GDC 2017: AMD Will Soon Support Asynchronous Reprojection for VR

GDC 2017: AMD Will Soon Support Asynchronous Reprojection for VR

AMD had a press conference at GDC to demonstrate their engagement with the gaming community and had some major VR related announcements. AMD has long supported VR through their own Liquid VR technology and have been evangelizing VR for quite some time. So these announcements at their Capsaicin and Cream event made complete sense. GDC is a developer-focused conference so its worth remembering that many of these announcements will not have a direct impact on consumers, but rather an indirect effect as a result of decisions made by developers.

The first major announcement from AMD was that they have worked with Valve to support asynchronous reprojection, which is Valve’s own feature that exists to improve the VR experience and eliminate judder.

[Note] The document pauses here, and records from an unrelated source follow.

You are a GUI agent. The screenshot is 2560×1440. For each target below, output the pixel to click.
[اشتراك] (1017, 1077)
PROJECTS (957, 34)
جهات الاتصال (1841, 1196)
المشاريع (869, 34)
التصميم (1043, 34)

This feature is akin to Oculus’ asynchronous time warp but for Valve’s Vive platform. The hardware manufacturer will support this feature through a driver update and Valve will support it through an update to SteamVR which is the company’s component of the Steam gaming platform. Valve actually launched this feature back in November along with NVIDIA, but now AMD is bringing support for this feature to their GPUs in March, which is a welcome addition for anyone running an AMD GPU with a Vive.

AMD also added support for a forward rendering path with Unreal Engine 4, which is one of the most popular engines in the world and is commonly used by some of the top game developers in the world. This forward rendering path feature is yet another VR-related feature that improves overall image quality in VR since HMDs are not the same as computer monitors and behave differently. As a result, lots of applications support forward rendering to deliver faster and better looking VR applications. Not all developers necessarily find forward rendering to be their cup of tea, but having support for the option is important for AMD to be relevant in VR.

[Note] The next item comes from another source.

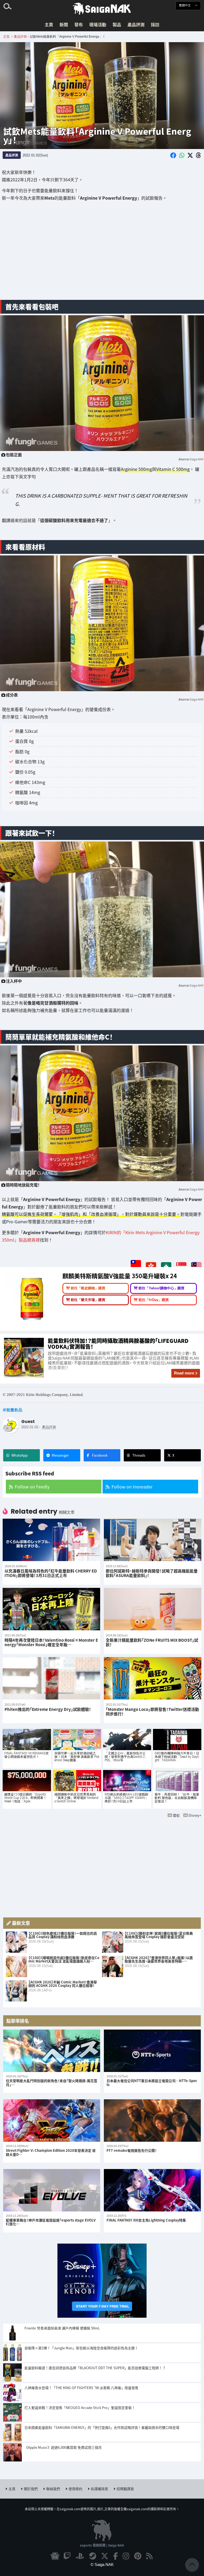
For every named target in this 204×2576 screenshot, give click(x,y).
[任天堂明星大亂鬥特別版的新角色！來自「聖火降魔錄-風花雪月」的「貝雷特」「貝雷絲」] (51, 2051)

Last, but not least, AMD announced their biggest partnership of the year and possibly in the company’s history with game developer and publisher Bethesda. This partnership will very likely stretch outwards into areas like VR, which is why it’s such a big deal. After all, Bethesda is releasing Fallout 4 in VR and it sounds like it will very likely ship with Vulkan which is a very good low level API that can squeeze the most performance out of virtually any CPU and GPU combination. However, AMD’s partnership with Bethesda is clearly designed to help them get better support for their GPU and CPU features in games and to accelerate performance in VR and other applications.

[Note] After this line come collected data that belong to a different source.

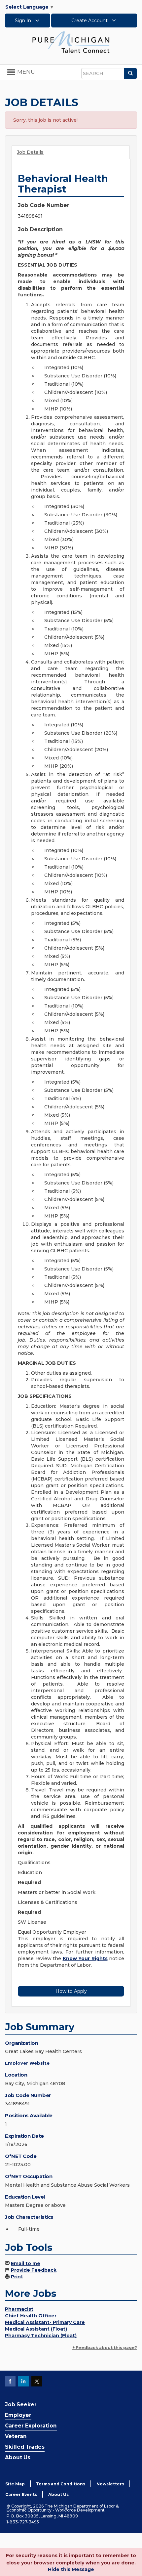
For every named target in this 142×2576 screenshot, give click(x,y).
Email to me (25, 2263)
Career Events (21, 2494)
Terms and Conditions (60, 2483)
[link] (71, 42)
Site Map (15, 2483)
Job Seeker (21, 2404)
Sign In (23, 20)
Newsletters (110, 2483)
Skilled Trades (25, 2447)
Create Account (90, 20)
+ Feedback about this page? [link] (104, 2347)
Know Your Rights (85, 1958)
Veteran (16, 2436)
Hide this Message (71, 2569)
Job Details (30, 152)
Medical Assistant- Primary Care (45, 2322)
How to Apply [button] (71, 1991)
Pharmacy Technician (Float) (41, 2336)
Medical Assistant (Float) (36, 2329)
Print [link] (17, 2277)
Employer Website (27, 2063)
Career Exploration (31, 2426)
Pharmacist (19, 2309)
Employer (18, 2415)
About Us (17, 2457)
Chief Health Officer (30, 2316)
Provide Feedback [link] (33, 2270)
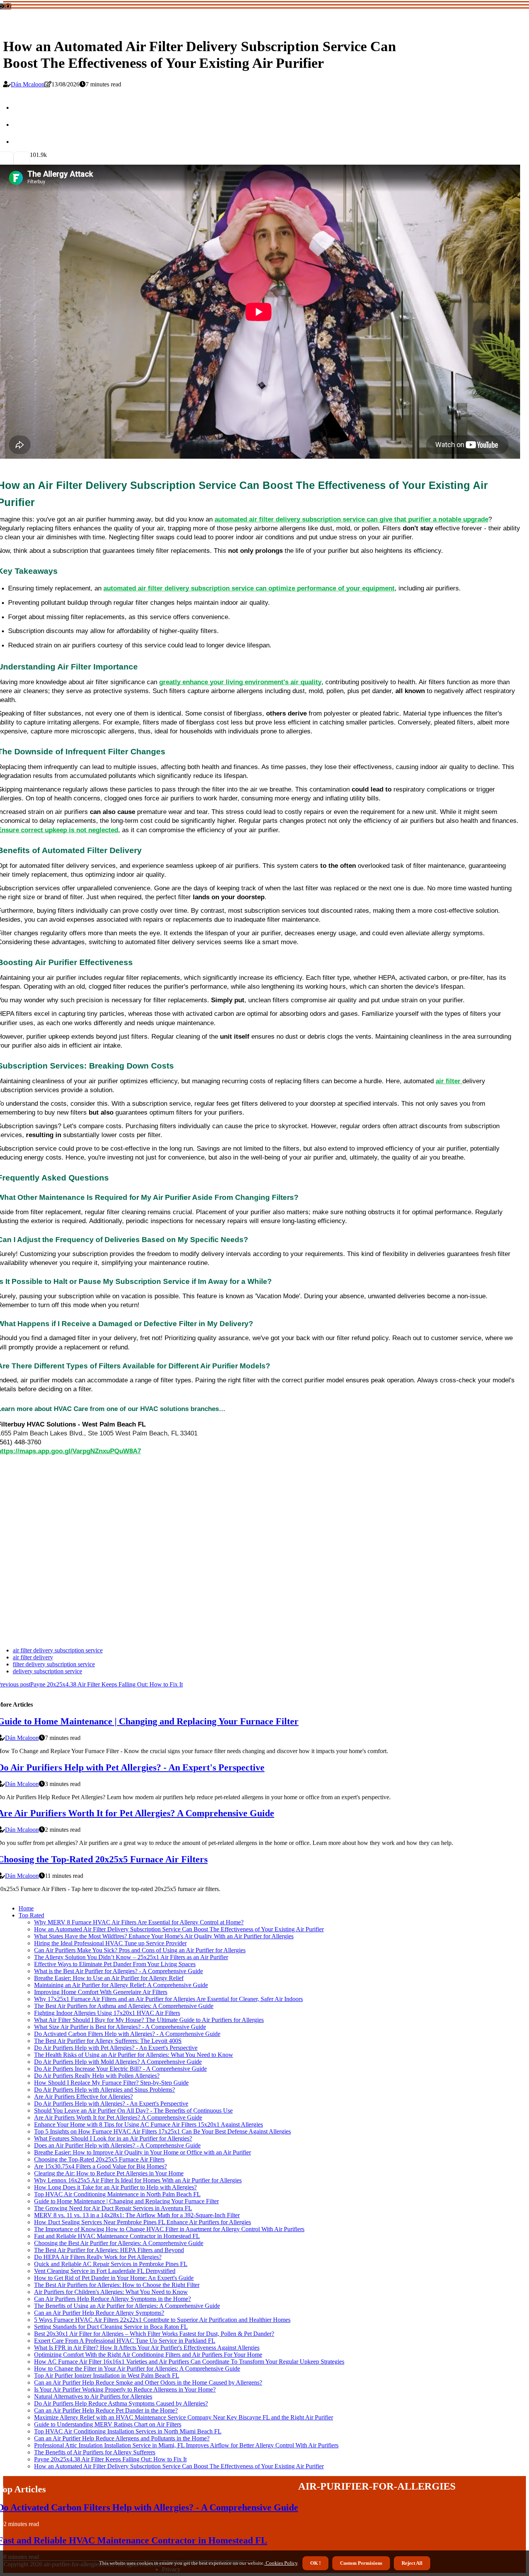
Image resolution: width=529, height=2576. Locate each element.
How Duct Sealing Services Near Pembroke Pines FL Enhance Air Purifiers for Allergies (142, 2222)
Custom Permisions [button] (361, 2563)
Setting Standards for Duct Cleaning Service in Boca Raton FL (111, 2326)
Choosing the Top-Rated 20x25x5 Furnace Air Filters (99, 2159)
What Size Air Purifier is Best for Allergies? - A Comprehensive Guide (120, 2027)
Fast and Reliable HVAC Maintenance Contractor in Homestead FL (117, 2236)
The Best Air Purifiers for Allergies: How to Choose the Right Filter (116, 2285)
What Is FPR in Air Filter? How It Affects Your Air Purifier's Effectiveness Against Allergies (146, 2347)
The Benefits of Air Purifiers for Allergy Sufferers (94, 2452)
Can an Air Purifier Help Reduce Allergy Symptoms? (99, 2312)
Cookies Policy (280, 2563)
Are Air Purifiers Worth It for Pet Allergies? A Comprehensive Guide (118, 2117)
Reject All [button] (412, 2563)
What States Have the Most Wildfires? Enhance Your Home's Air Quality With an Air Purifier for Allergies (164, 1936)
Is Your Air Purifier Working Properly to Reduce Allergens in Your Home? (125, 2389)
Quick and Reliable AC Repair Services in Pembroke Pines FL (110, 2264)
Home (26, 1908)
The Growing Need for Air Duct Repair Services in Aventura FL (113, 2208)
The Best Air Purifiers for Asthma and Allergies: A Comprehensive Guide (123, 2006)
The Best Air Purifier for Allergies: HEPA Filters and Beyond (109, 2250)
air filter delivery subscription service (58, 1650)
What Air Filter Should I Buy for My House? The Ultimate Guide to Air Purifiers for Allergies (149, 2020)
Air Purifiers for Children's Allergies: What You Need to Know (111, 2292)
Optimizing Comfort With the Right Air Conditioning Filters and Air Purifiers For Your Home (148, 2354)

AMD did not announce anything regarding their new GPU code named Vega other than the fact that it will commercially be called Vega. Many people have been anticipating AMD’s newest GPUs using the new Vega architecture, but in the meantime, NVIDIA has announced their own GTX 1080 Ti which appears to once again raised the bar for AMD to compete with them

Disclosure: Anshel’s firm, Moor Insights & Strategy, like all research and analyst firms, provides or has provided research, analysis, advising, and/or consulting to many high-tech companies in the industry, including AMD, NVIDIA and others. He does not hold any equity positions with any of the companies cited.